About this exercise: From the line that contains "[Next Page] (691, 1643)" down to the final line below, please repeat each line exactly and nothing more, with no pictures.

========================

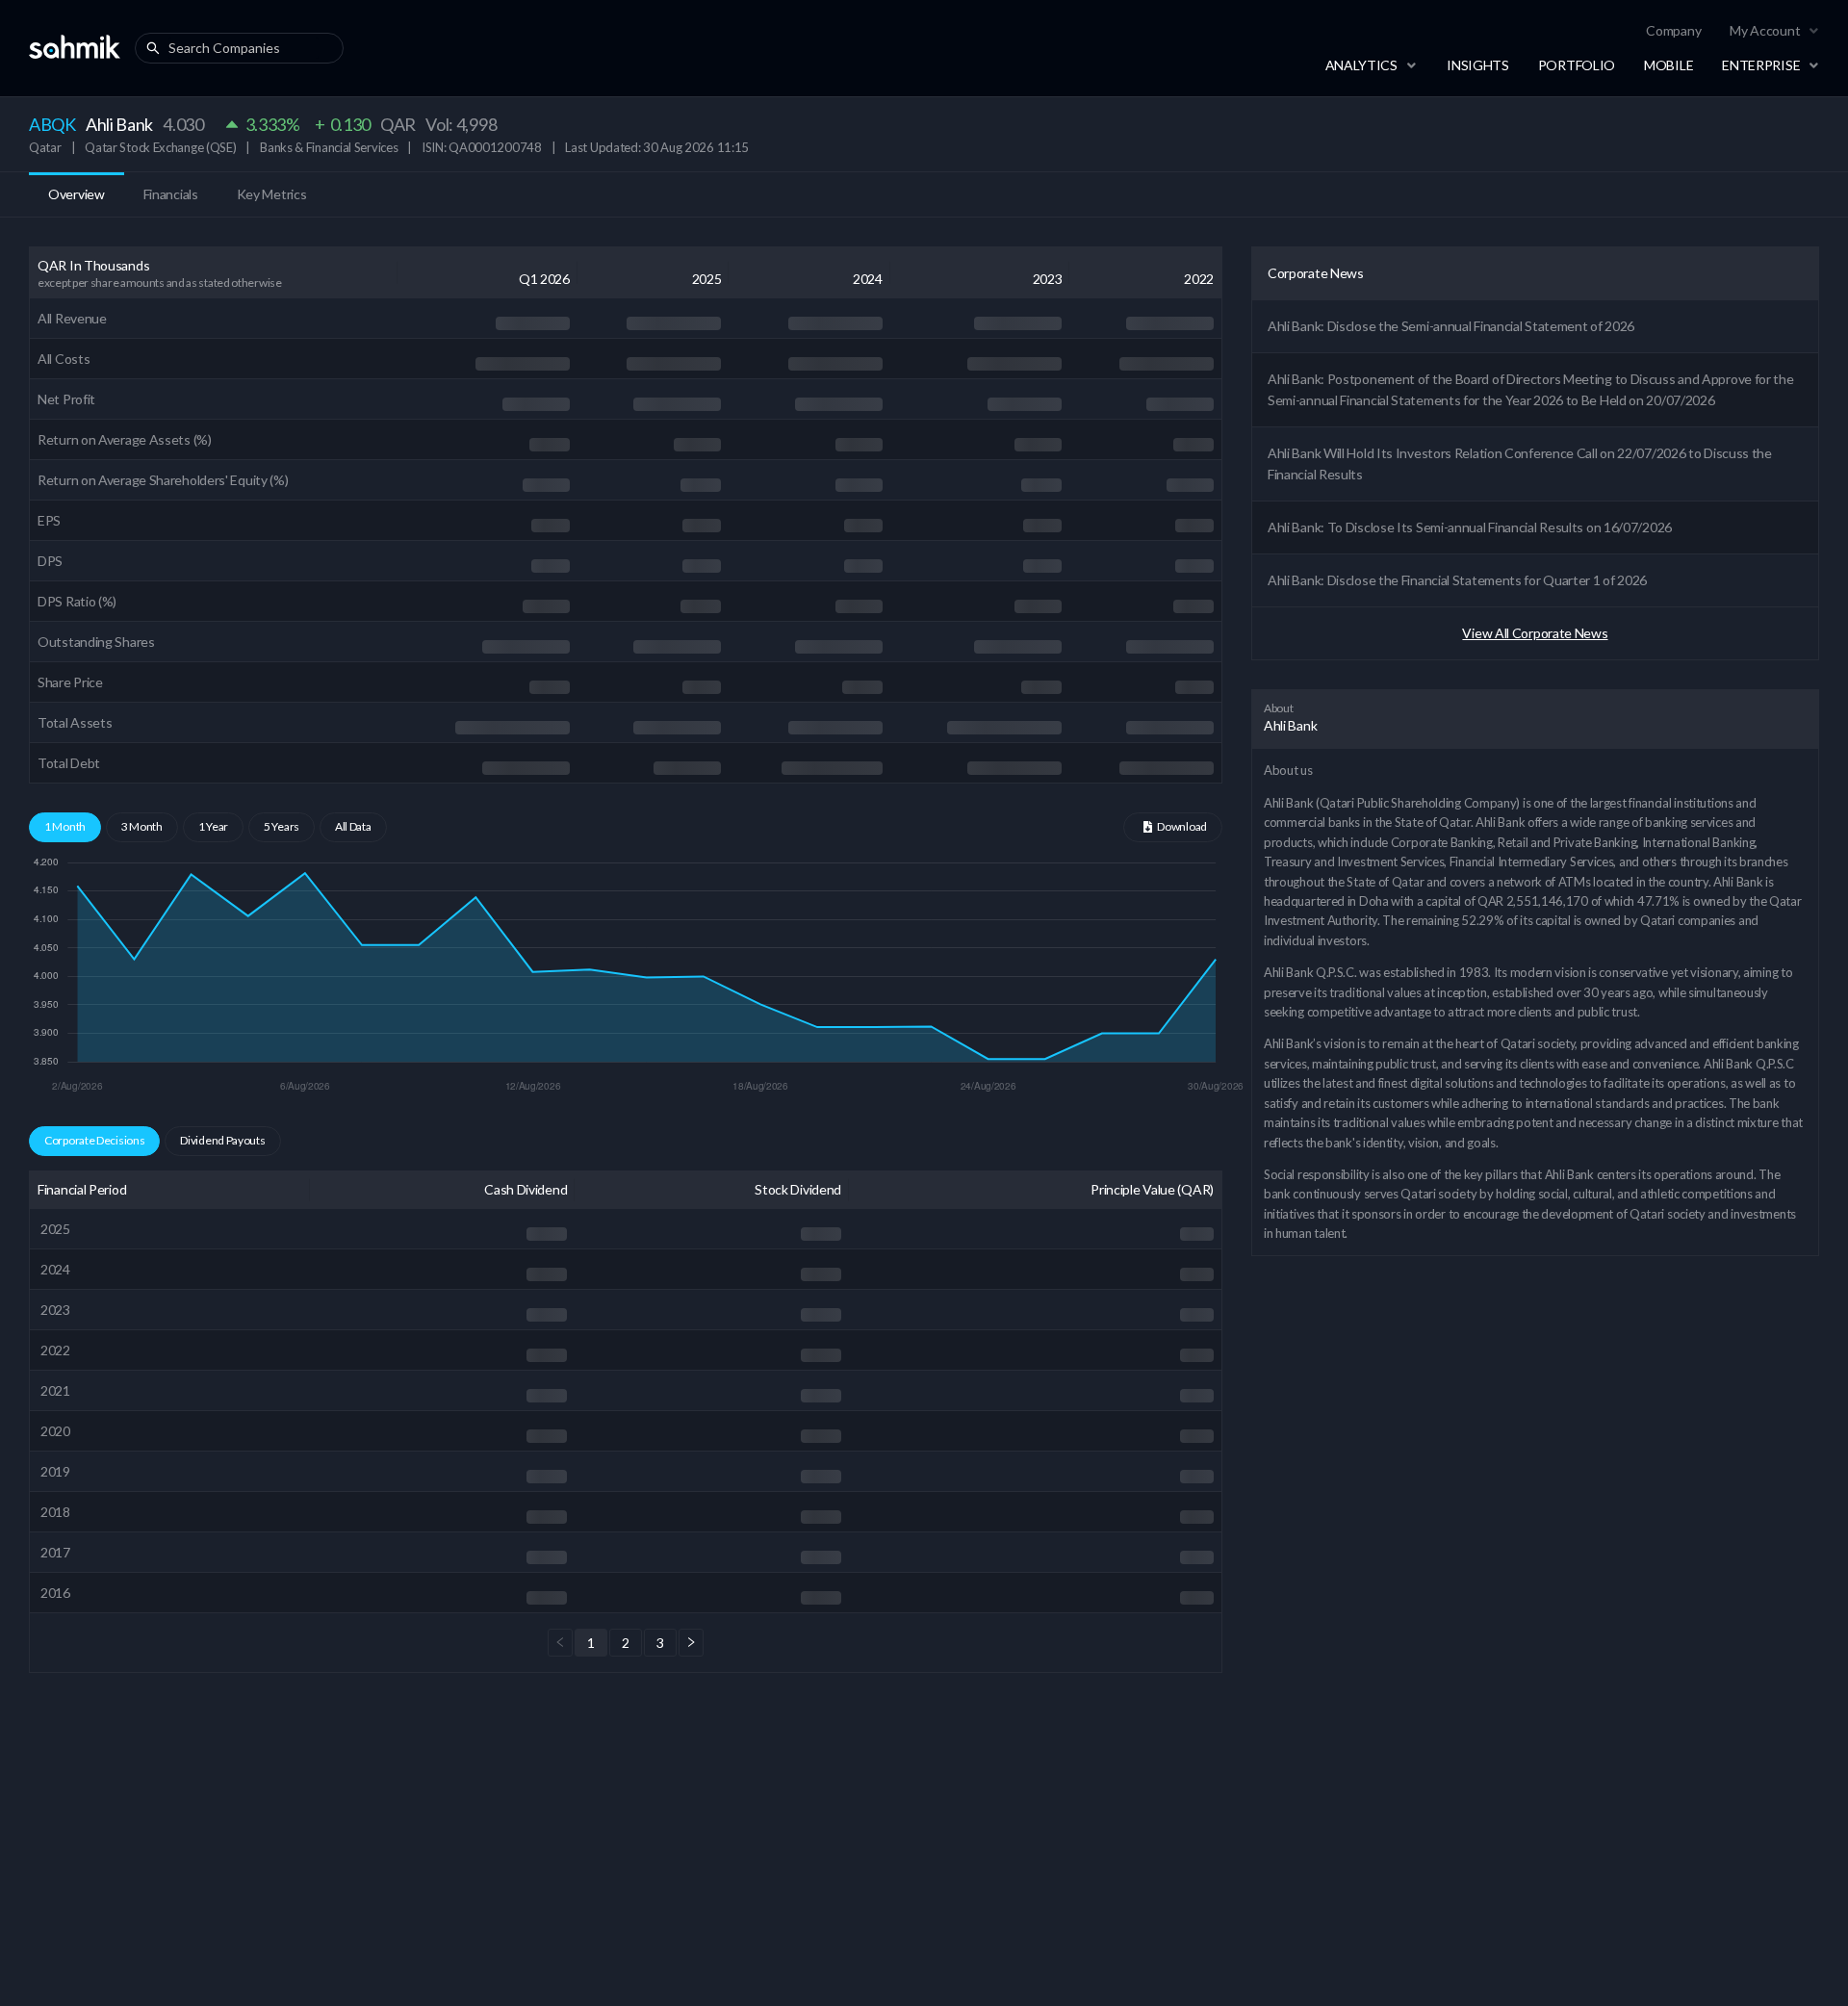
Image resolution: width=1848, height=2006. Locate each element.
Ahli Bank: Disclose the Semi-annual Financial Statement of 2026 (1451, 326)
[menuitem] (1673, 30)
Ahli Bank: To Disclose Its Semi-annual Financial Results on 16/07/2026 (1470, 527)
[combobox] (243, 48)
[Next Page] (691, 1643)
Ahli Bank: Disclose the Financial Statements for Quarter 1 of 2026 (1457, 580)
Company (1673, 30)
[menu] (1580, 30)
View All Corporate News (1534, 633)
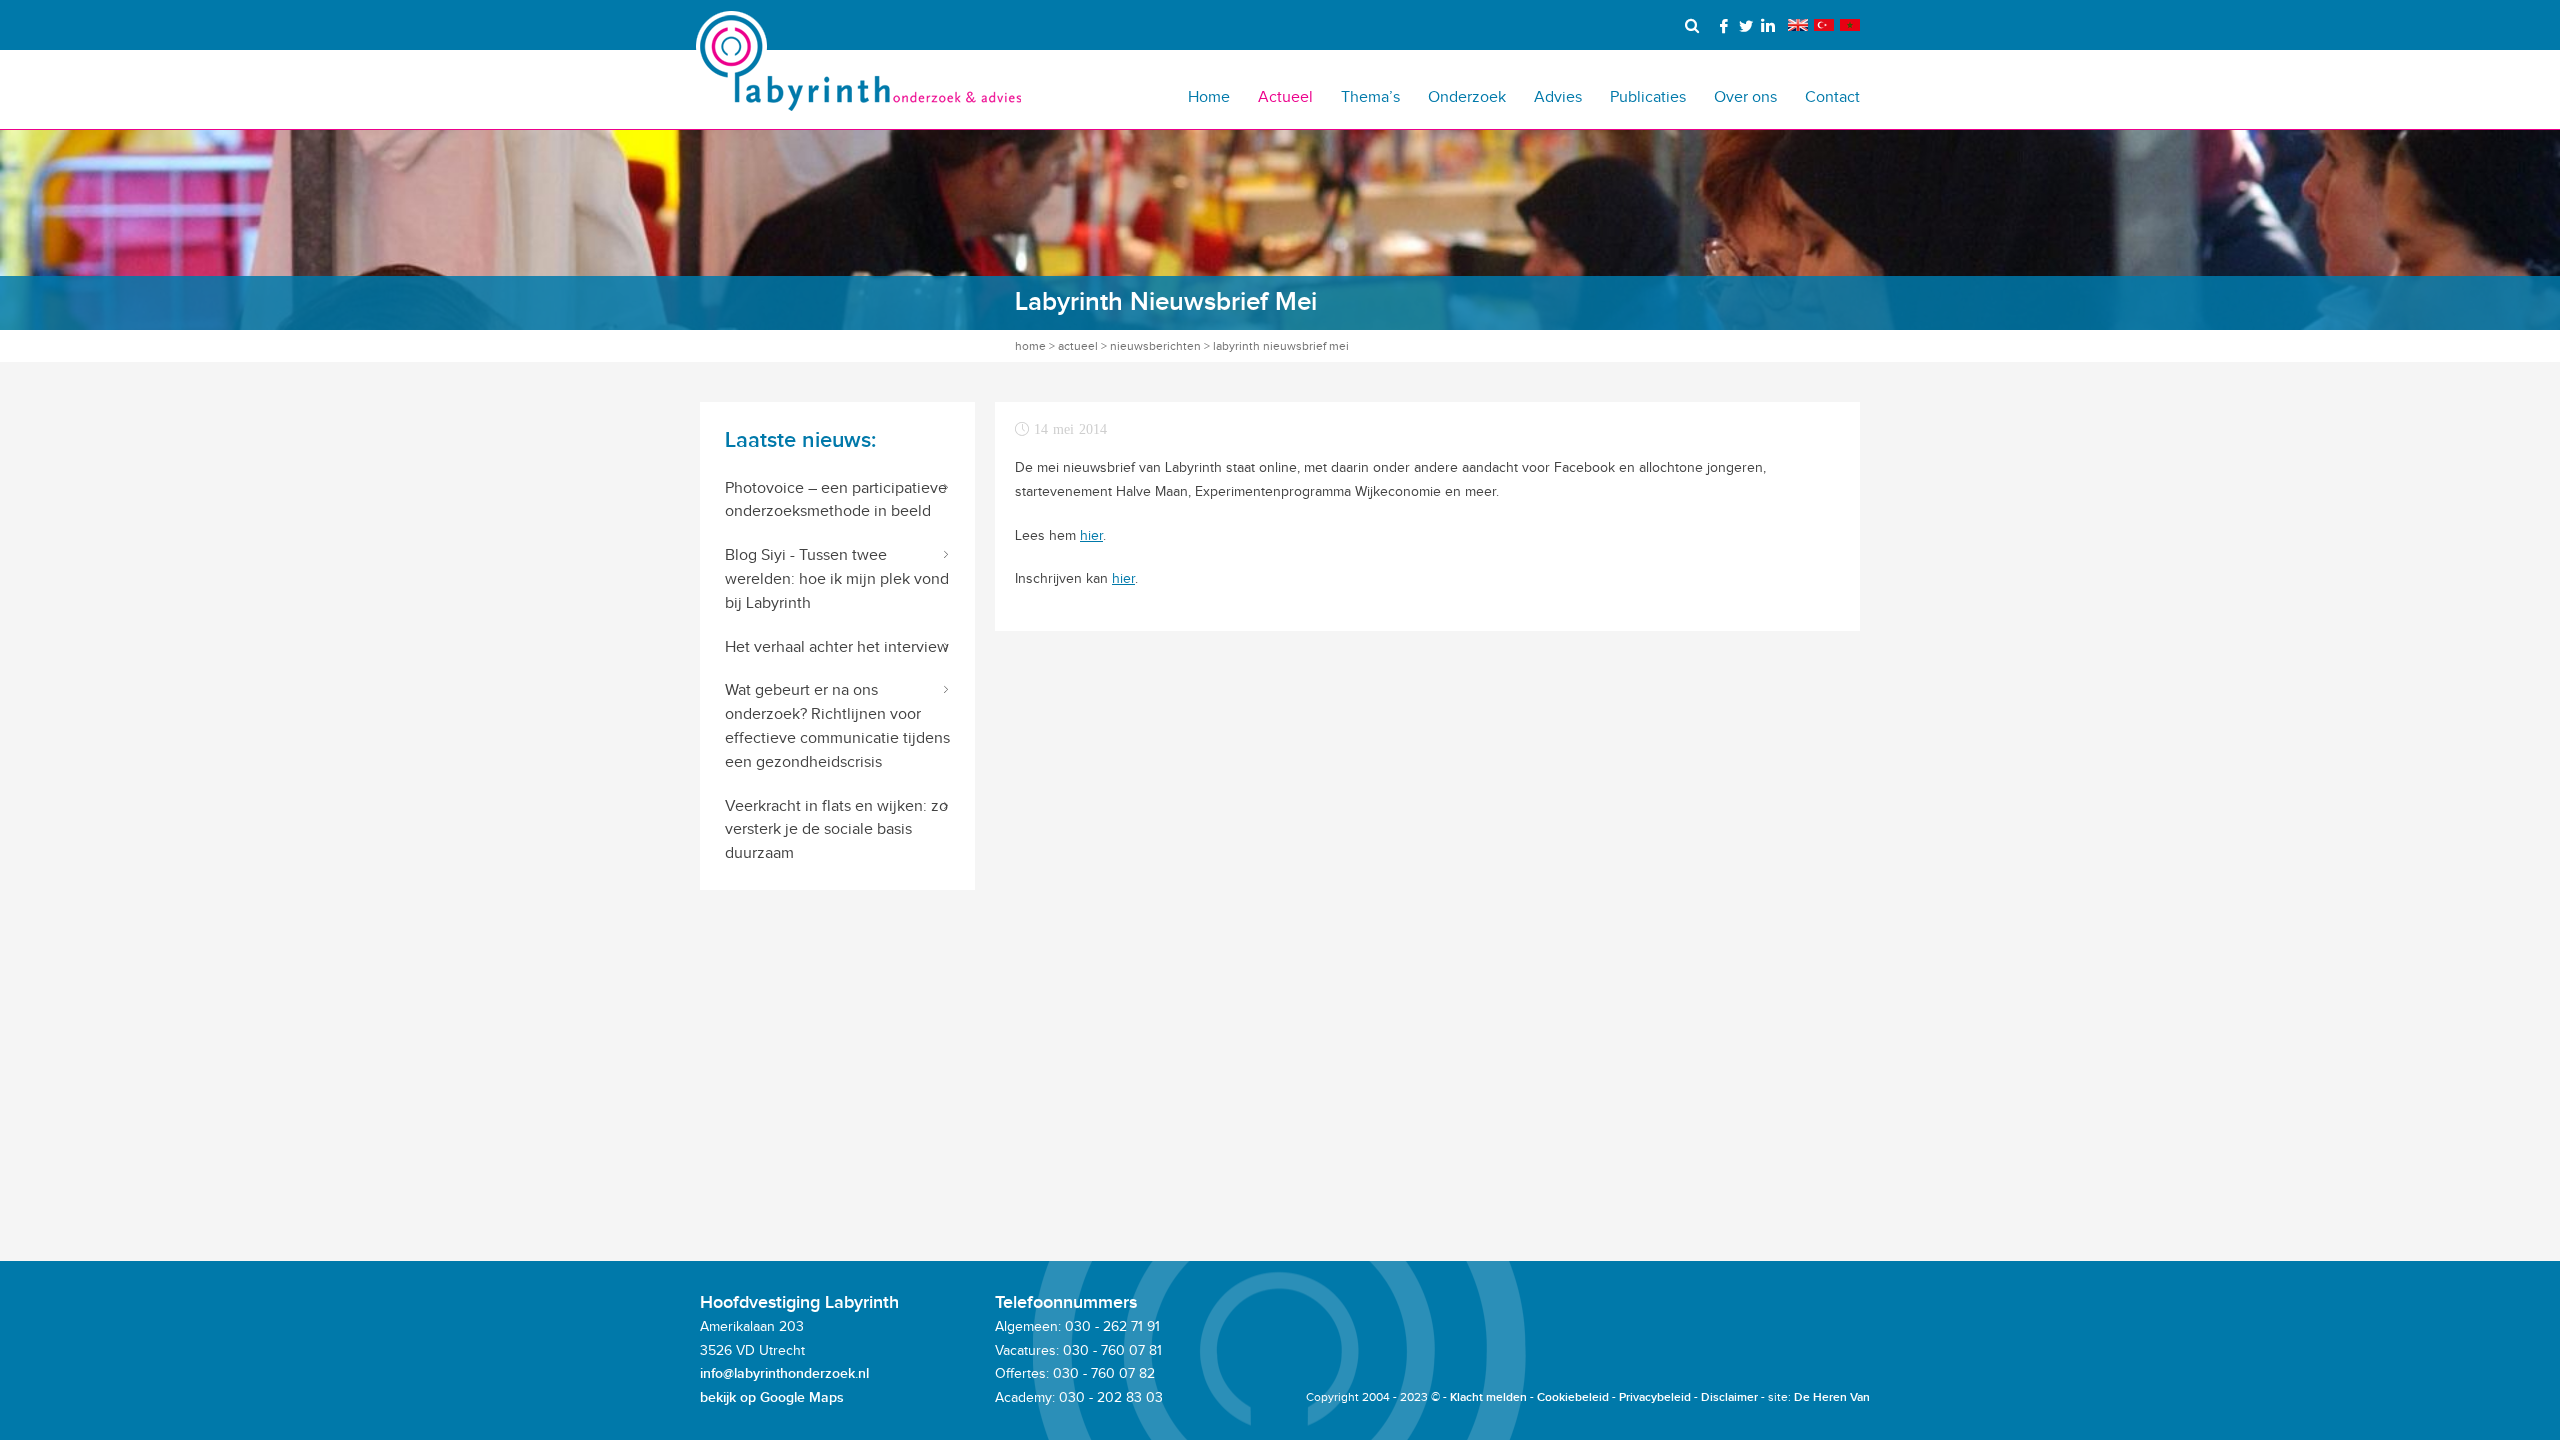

========================

Task solution:
[Next Page] (691, 1643)
Ahli Bank: Disclose the Financial Statements for Quarter 1 of 2026 (1457, 580)
Company (1673, 30)
[menu] (1580, 30)
View All Corporate News (1534, 633)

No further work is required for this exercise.